Dalbavancin shows promise for complicated SAB management

Findings from the DOTS trial presented at ESCMID Global 2024 underpin the potential of dalbavancin, a long-acting lipoglycopeptide, for the management of complicated Staphylococcus (S.) aureus bacteraemia (SAB) without requiring long-term vascular access.

“We chose Desirability of Outcome Ranking (DOOR) at day 70 as our primary outcome of interest analysed by intention to treat. DOOR is a validated outcome for [SAB] that better reflects the full spectrum of outcomes experienced by patients,” explained Dr Nicholas Turner from Duke University, Durham, North Carolina, US, during his presentation at ESCMID Global 2024.

“Overall, DOOR probability represents the chances [of having a superior DOOR] by a subject who received dalbavancin compared to a randomly drawn subject from the SoC arm,” said Turner.

“[In our study,] it was 47.7 percent, with the confidence interval (CI) overlapping 50 percent. Notably, that overlaps the equivalence mark. [Therefore,] dalbavancin was not superior by DOOR; [rather,] it had similar benefits and risks compared to SoC,” he continued.

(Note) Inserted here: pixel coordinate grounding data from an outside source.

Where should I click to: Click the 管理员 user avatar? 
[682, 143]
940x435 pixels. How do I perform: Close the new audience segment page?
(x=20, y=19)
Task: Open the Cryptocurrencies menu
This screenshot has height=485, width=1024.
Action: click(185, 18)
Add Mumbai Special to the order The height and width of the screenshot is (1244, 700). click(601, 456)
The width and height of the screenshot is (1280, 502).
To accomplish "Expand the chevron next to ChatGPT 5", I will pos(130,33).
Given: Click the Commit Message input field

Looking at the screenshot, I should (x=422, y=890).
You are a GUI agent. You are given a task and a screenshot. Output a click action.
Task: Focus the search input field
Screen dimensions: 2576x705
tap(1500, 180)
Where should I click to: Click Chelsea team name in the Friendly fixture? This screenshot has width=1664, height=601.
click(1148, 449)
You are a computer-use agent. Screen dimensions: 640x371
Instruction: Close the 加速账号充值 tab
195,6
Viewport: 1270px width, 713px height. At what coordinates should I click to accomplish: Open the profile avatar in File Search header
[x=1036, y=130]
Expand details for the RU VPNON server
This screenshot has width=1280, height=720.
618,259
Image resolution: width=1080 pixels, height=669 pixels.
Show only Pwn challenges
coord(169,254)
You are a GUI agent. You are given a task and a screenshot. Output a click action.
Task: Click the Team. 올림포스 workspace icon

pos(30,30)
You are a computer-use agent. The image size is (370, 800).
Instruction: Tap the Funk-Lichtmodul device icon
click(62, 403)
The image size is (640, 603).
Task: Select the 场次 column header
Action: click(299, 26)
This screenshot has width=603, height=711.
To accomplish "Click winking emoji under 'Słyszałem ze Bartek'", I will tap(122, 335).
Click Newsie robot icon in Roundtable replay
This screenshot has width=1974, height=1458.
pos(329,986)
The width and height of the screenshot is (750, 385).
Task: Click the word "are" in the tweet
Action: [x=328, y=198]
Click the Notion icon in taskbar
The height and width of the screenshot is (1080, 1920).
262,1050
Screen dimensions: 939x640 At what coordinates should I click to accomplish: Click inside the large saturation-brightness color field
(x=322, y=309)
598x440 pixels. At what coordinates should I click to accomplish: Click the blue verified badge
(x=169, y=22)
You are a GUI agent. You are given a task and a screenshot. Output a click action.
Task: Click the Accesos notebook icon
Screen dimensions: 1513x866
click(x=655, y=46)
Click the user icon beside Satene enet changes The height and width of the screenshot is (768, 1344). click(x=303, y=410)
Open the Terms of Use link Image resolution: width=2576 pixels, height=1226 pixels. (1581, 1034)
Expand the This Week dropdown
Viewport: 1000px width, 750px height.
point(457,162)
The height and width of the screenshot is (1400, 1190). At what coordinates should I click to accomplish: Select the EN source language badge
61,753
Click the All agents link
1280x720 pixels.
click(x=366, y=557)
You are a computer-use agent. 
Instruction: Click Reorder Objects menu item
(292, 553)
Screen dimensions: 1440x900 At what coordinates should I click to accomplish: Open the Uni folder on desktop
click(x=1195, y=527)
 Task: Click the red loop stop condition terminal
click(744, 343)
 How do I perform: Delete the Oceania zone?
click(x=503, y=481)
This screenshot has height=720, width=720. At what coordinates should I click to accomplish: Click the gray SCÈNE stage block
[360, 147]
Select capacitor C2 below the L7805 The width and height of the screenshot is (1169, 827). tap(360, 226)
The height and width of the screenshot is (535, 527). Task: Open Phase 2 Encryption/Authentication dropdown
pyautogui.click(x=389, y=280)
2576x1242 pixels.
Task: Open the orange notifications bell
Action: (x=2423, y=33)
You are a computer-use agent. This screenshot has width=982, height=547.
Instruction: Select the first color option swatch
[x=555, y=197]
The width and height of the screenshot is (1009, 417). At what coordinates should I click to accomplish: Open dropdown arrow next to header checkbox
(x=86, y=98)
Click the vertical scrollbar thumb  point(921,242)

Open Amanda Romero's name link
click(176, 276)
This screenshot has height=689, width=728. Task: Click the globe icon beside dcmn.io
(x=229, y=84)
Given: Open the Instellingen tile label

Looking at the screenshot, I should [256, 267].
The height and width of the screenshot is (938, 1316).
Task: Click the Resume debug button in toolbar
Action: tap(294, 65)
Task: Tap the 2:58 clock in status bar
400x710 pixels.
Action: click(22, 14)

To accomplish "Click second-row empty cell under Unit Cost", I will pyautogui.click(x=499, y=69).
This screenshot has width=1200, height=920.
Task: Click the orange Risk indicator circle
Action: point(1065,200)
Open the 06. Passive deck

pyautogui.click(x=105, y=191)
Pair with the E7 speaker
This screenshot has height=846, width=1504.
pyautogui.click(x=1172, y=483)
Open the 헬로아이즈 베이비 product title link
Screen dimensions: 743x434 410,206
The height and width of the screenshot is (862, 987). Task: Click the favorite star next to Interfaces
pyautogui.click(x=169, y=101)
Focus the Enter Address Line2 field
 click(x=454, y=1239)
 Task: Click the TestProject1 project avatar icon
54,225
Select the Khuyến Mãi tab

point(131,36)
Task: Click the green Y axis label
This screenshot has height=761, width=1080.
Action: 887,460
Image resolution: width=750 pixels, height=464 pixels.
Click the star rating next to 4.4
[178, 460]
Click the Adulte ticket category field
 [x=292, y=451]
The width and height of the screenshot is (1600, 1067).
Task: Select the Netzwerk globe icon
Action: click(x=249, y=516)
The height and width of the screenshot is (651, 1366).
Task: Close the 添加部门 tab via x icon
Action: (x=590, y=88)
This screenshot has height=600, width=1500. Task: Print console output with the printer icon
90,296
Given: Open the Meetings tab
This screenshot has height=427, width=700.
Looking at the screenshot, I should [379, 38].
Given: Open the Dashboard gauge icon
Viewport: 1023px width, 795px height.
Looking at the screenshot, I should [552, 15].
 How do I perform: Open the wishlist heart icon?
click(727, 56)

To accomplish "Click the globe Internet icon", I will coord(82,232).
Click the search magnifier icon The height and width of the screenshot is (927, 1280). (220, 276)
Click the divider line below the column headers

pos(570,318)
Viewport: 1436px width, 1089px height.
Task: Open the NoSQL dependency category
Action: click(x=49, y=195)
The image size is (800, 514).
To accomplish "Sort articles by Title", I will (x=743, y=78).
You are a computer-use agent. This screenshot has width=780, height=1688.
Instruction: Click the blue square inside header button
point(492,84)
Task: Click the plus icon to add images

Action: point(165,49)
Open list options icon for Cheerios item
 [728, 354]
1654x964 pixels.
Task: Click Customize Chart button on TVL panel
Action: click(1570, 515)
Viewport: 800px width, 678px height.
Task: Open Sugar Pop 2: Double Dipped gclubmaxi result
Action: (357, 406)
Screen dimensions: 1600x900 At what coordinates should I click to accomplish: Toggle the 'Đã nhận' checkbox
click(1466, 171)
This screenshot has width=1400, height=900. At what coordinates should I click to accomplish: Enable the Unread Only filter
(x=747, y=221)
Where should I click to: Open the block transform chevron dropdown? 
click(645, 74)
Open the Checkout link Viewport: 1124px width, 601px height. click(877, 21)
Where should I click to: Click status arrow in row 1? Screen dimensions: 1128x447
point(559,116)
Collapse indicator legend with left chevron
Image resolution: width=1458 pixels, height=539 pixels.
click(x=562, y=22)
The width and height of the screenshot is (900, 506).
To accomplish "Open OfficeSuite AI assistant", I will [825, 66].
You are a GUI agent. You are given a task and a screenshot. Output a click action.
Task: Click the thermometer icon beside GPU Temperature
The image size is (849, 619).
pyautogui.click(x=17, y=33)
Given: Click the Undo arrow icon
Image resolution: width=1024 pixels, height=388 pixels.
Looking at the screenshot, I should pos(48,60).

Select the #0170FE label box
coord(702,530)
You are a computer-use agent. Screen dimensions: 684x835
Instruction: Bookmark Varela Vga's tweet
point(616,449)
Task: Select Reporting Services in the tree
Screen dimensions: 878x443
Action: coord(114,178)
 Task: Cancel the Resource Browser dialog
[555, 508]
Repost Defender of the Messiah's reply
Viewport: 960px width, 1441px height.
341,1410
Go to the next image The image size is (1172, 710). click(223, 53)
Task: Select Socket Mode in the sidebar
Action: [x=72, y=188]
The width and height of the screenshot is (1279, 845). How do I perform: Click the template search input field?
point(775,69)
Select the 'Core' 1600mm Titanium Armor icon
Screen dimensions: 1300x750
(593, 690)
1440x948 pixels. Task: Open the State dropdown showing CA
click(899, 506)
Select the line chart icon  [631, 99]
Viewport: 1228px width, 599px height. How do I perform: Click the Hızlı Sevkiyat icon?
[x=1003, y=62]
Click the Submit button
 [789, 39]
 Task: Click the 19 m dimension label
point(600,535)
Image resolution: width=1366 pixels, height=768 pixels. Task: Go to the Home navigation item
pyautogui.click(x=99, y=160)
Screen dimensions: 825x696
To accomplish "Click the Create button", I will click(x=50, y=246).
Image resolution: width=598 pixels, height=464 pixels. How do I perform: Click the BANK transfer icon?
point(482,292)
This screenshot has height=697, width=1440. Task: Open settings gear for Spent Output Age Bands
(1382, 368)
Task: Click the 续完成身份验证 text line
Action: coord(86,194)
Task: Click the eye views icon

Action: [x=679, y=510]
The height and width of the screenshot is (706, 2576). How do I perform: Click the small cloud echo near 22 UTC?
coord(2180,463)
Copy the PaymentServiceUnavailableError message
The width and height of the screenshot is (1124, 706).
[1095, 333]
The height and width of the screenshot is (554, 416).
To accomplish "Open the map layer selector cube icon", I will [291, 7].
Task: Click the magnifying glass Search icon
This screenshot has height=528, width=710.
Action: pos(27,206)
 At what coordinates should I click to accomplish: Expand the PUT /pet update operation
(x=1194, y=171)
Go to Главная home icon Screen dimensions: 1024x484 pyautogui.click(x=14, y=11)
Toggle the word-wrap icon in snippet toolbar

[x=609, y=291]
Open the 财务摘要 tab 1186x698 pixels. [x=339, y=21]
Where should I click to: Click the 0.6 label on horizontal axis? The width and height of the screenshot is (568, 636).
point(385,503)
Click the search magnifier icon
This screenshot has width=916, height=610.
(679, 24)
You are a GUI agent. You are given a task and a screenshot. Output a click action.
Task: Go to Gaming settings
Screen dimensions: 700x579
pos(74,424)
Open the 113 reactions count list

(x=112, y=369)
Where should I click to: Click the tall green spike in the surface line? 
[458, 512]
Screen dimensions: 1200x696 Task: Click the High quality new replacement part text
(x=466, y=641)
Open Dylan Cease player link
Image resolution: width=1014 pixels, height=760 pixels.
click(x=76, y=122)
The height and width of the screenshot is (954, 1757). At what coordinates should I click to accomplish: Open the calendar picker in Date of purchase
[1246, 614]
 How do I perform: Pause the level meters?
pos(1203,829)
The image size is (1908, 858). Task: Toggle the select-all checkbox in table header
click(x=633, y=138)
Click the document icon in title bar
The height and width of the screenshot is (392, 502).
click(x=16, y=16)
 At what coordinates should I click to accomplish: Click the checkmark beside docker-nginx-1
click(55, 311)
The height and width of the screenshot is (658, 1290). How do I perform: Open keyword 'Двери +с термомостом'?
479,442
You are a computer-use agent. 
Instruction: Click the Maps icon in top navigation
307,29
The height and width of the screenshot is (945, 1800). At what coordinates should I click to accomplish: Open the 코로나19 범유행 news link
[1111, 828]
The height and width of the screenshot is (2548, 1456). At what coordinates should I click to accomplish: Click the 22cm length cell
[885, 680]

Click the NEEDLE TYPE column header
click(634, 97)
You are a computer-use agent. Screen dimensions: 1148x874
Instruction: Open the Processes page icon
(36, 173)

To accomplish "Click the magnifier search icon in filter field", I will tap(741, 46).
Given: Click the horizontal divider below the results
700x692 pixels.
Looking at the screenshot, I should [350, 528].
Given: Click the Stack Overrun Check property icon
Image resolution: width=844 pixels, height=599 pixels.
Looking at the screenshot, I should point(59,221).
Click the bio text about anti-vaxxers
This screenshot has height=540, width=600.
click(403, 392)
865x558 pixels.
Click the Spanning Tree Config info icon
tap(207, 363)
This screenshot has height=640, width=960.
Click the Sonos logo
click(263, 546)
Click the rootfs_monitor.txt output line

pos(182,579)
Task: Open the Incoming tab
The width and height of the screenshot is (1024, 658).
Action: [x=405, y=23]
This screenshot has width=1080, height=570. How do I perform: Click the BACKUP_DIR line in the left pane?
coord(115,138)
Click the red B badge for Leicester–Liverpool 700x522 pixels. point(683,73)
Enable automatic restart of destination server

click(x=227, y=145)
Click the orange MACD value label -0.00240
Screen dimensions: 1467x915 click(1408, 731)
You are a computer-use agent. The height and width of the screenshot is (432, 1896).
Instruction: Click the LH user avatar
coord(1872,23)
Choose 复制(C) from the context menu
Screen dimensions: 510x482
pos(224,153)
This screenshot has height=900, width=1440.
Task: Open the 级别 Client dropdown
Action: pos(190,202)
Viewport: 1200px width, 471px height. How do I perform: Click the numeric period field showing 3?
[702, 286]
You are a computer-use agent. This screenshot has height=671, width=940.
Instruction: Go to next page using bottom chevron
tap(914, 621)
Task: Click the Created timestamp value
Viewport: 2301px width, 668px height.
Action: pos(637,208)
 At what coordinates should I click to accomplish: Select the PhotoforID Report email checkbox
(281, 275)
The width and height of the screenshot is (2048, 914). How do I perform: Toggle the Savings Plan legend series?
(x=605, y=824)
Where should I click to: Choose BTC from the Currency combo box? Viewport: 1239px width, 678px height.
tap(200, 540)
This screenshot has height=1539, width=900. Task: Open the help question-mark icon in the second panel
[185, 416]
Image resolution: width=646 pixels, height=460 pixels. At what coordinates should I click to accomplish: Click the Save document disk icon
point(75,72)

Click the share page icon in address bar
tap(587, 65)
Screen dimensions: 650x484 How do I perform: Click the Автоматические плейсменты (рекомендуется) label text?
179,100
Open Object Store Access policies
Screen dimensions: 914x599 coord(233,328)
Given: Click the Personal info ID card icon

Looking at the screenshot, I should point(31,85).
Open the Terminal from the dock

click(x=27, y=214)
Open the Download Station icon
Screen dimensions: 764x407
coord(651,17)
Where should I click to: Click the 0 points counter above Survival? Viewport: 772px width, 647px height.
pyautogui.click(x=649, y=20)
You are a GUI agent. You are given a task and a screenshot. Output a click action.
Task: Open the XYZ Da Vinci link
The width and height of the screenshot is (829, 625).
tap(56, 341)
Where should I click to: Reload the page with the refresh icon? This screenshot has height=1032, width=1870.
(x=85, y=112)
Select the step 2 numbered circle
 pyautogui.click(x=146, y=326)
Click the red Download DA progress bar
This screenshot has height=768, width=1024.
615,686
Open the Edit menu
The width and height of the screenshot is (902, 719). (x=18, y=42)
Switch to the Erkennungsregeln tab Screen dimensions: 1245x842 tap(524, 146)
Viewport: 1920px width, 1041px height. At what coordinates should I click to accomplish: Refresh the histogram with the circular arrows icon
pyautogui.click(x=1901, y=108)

Looking at the DOOR components at day 70, mortality rates were similar in both arms at 4 percent, yielding a DOOR probability of 50 percent. Other DOOR components that were similar between the dalbavancin and SoC arms were the rates of clinical failure (20 percent vs 22 percent; DOOR probability, 51 percent) and infectious complications (13 percent vs 12 percent; DOOR probability, 49.5 percent).

The dalbavancin arm had fewer adverse events (AEs) leading to discontinuation than the SoC arm (3 percent vs 12 percent; DOOR probability, 54.5 percent) but a slightly higher rate of serious AEs (40 percent vs 34 percent; DOOR probability, 47 percent). [ESCMID Global 2024, abstract O0812]

“[Taken together, there were] similar rates of survival and clinical success, with slightly fewer AEs leading to dalbavancin discontinuation,” said Turner.

Looking at the secondary outcome in the more traditional noninferiority analysis, clinical efficacy at day 70 was 73 percent for dalbavancin and 72 percent for SoC. “Looking at the margin of difference, the lower end of the CI was -12 percent, which was within our prespecified margin for noninferiority. Thus, dalbavancin was noninferior to SoC by traditional clinical efficacy,” he said.

Serious AEs were relatively common in both the dalbavancin and SoC arms (n=43 and 37) which, according to Turner, is “not surprising for a bacteraemia trial.” AEs deemed treatment-related were reassuringly rare with the former vs the latter (n=2 and 4). AEs leading to treatment discontinuation followed a similar pattern (n=3 and 12).

High complication rates with prolonged IV antibiotics

S. aureus remains a leading cause of death by bloodstream infection globally. [Clin Microbiol Infect 2022;28:1076-1084] Treatment traditionally involves prolonged IV antibiotics, but these are associated with high complication rates, underlined Turner, hence the need for better treatment alternatives.

“Dalbavancin provides a particularly appealing option, given its long half-life in potent S. aureus activity, including against MRSA*. Dalbavancin is FDA- and EMA-approved for acute skin and soft tissue infections with an established safety track record under these indications,” he said.

Turner added that dalbavancin is already used increasingly off-label for endocarditis and bacteraemia, with evidence indicating high clinical success rates. He however noted occasional reports of treatment-emergent resistance and failure.

In DOTS, 200 patients (mean age 54 years, 69 percent men) who cleared bacteraemia after ≥72 hours but ≤10 days of induction antibacterial therapy were randomized 1:1 to receive either two doses of IV dalbavancin 1,500 mg (days 1 and 8) or a conventional antibiotic for MSSA** (cefazolin or nafcillin) or MRSA (vancomycin or daptomycin).

Two-thirds of the overall cohort had MSSA. A majority of participants had skin or soft tissue infections (31 percent) and osteoarticular infections (31 percent), around 20 percent had endovascular infections, while the rest had pulmonary infections.

A viable Tx alternative

Although dalbavancin did not achieve superiority over SoC, it showed a benefit-risk profile that was similar to SoC by DOOR and achieved noninferiority to SoC by traditional clinical efficacy endpoints for complicated SAB.

“[Hence,] dalbavancin is a viable treatment option for the management of complicated SAB without requiring prolonged IV access,” Turner concluded.